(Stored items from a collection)
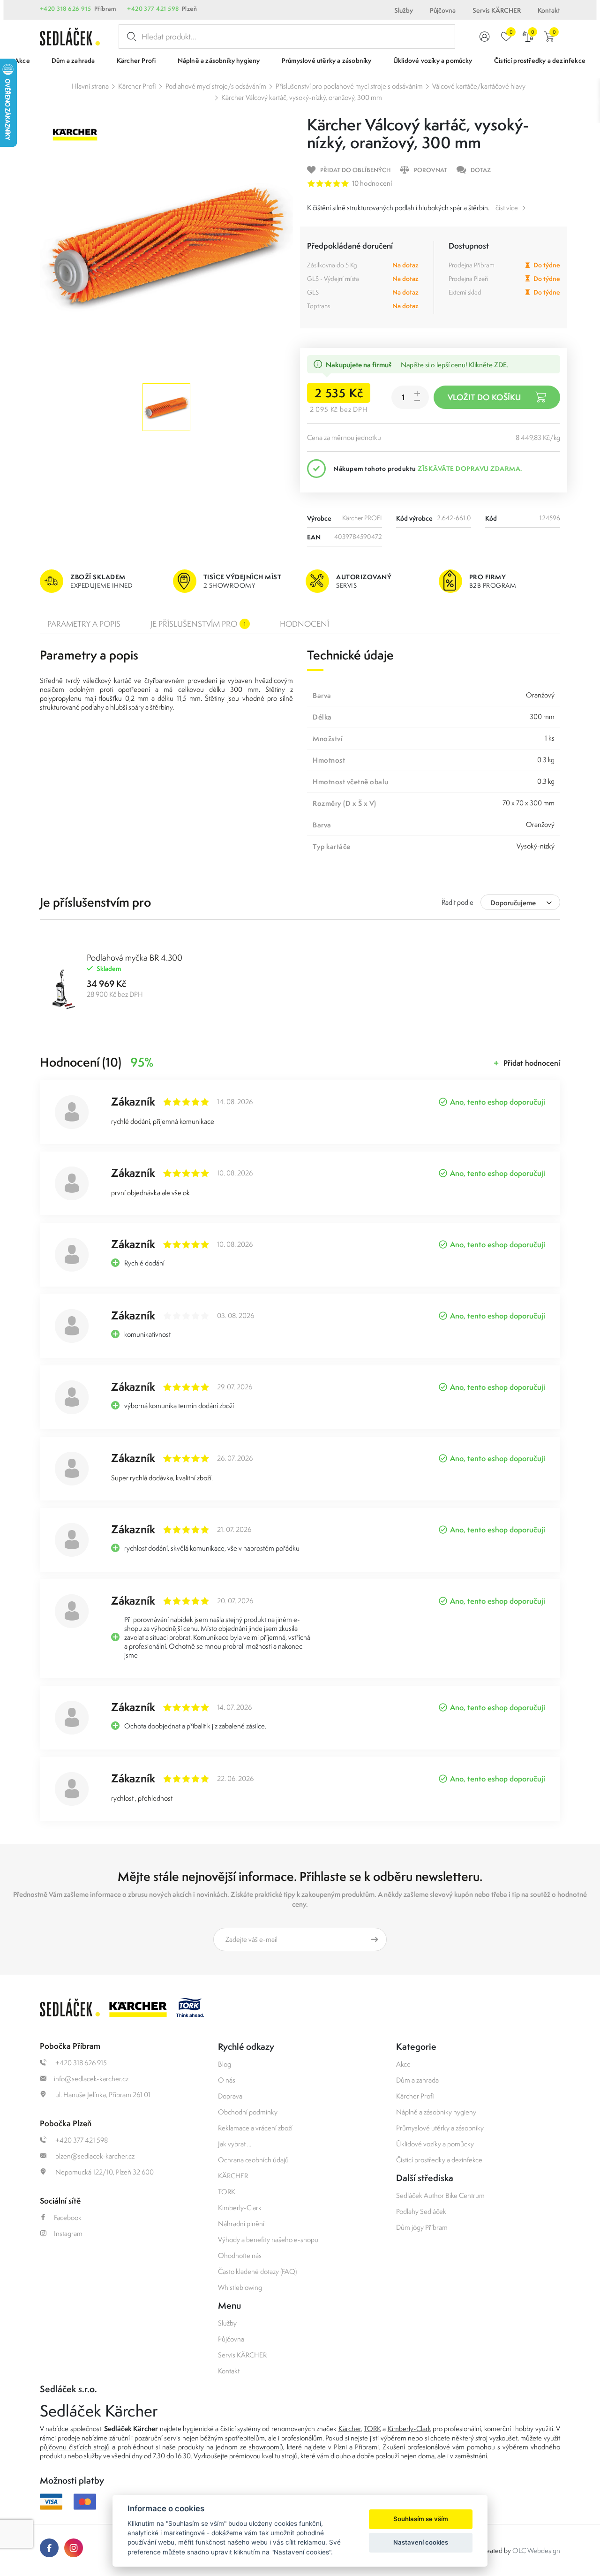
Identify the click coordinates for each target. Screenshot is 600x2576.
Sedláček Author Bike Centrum (440, 2195)
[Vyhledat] (130, 36)
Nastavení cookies (420, 2542)
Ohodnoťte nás (240, 2255)
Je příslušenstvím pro (198, 624)
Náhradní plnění (241, 2223)
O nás (226, 2080)
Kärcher (349, 2428)
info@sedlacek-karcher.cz (91, 2078)
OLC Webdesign (536, 2550)
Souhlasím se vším (420, 2519)
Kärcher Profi (137, 86)
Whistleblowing (240, 2287)
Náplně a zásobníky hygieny (436, 2111)
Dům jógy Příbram (422, 2227)
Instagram (68, 2233)
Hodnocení (304, 624)
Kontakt (549, 10)
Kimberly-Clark (240, 2207)
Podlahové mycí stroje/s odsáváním (215, 86)
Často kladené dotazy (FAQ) (257, 2271)
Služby (403, 10)
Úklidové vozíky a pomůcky (435, 2143)
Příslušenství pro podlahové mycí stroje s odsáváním (349, 86)
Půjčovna (443, 10)
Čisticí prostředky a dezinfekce (439, 2159)
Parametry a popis (83, 624)
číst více (506, 207)
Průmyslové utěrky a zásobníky (440, 2127)
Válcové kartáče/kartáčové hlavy (478, 86)
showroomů (266, 2446)
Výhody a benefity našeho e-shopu (268, 2239)
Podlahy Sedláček (421, 2211)
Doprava (230, 2095)
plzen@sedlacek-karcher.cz (94, 2156)
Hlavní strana (90, 86)
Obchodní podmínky (248, 2111)
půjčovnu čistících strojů (75, 2446)
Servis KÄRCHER (496, 10)
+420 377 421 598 (153, 9)
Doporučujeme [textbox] (513, 903)
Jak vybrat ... (234, 2143)
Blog (224, 2064)
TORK (226, 2191)
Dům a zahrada (417, 2080)
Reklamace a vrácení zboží (255, 2127)
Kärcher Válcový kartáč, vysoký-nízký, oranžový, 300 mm (301, 97)
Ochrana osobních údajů (253, 2159)
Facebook (68, 2217)
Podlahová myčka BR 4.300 (134, 957)
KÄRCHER (233, 2175)
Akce (403, 2064)
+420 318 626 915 (65, 9)
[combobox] (520, 902)
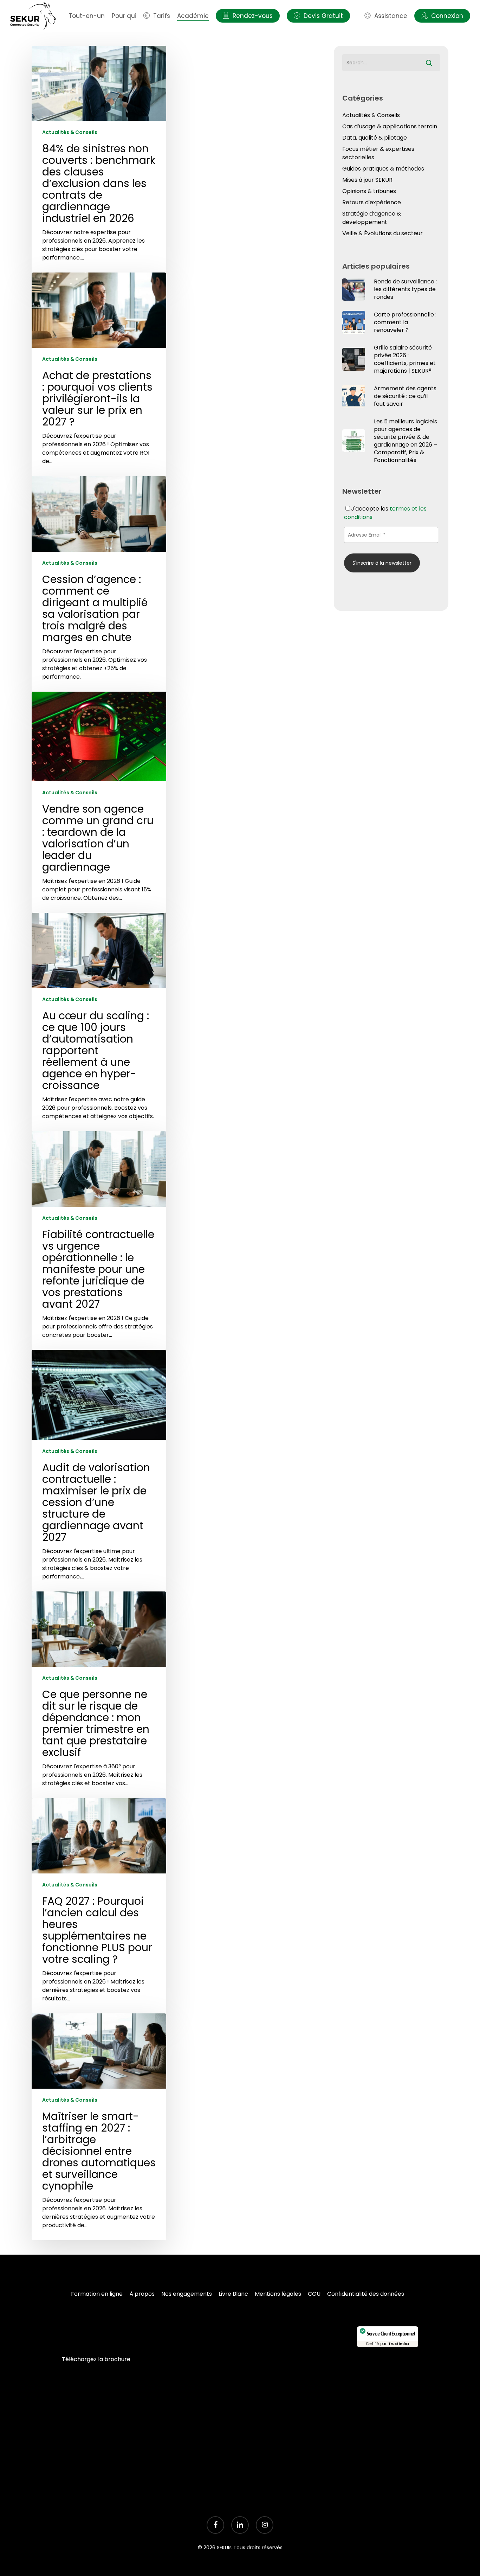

→ EXERCISE DIRECTIONS: Of the lines above, copy each one that contains the word "Sedláček".

→ SOLUTION BELOW:
Sedláček Author Bike Centrum (440, 2195)
Podlahy Sedláček (421, 2211)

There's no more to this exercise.